The idea that higher nicotine concentrations in vaping appeal to young people is therefore wrong. Most young people who vape are or have previously been smokers or would be smokers in the absence of vaping. The causes that lead young people to smoke and vape are varied and may be genetic, behavioural, socio-economic, etc. To stop young people from vaping, we should attack the causes that motivate them, apply smart regulations and penalties to those who sell vaping products to young people, but not blame nicotine that helps adults to use these products to quit smoking.

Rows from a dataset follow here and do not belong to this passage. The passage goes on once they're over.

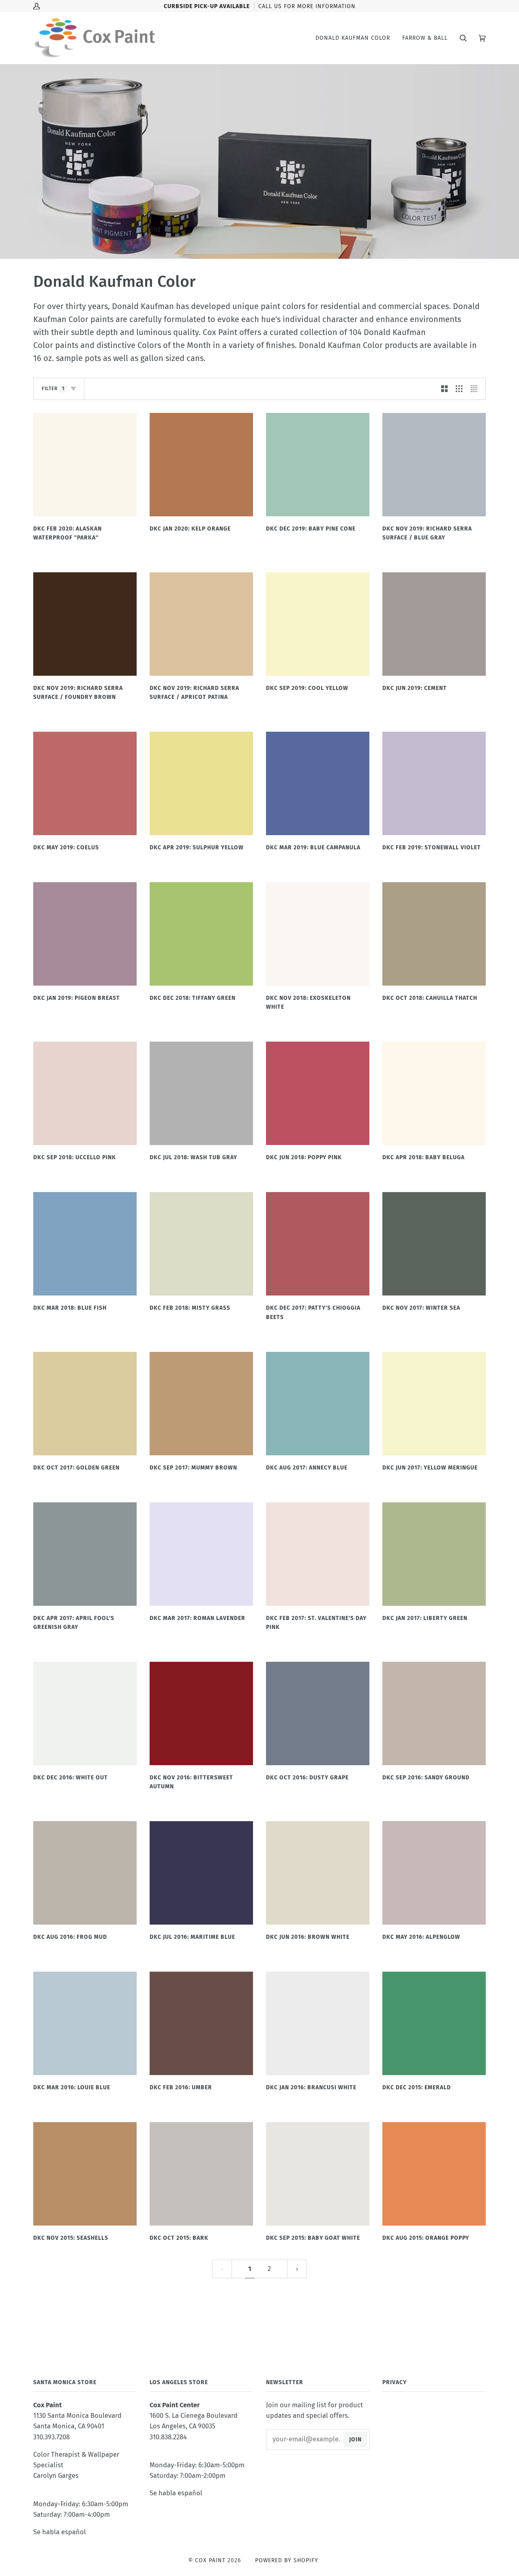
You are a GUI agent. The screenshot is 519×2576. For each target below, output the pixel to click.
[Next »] (297, 2269)
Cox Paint (210, 2560)
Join (355, 2439)
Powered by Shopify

Lozenges and gums are less harmful than vaping, but also less effective
Huberman mentions that, if the purpose of smoking or vaping is to consume nicotine, the safest way to do so is through traditional nicotine replacement therapies such as lozenges and gum. This statement is correct, but it misses the point why vaping is so popular among ex-smokers! The ritual of vaping is similar to that of smoking, while consuming nicotine through gum or lozenges is very different, and vaping flavours can make it pleasantly. These characteristics have made vaping the most successful smoking cessation method, which is estimated to be twice as effective as nicotine replacement therapies and can lead to quit smoking even to those smokers not looking to quit! In addition, other studies have found that nicotine dependence in smokers can be reduced through vaping more than through gums. In summary, it is true that lozenges and gums are safer, but they simply do not work effectively to quit smoking!
Highlighting the differences can save lives
While Huberman did not say that vaping and smoking are as harmful, he failed to mention the potential of vaping to help smokers quit and live healthier and to improve public health and save millions of lives. Smokers need to know the benefits of vaping in order to make informed choices and switch! Idealised approaches such as asking smokers to quit cold turkey or to use nicotine gums or lozenges do not work. Let’s promote comprehensive harm reduction strategies to help them.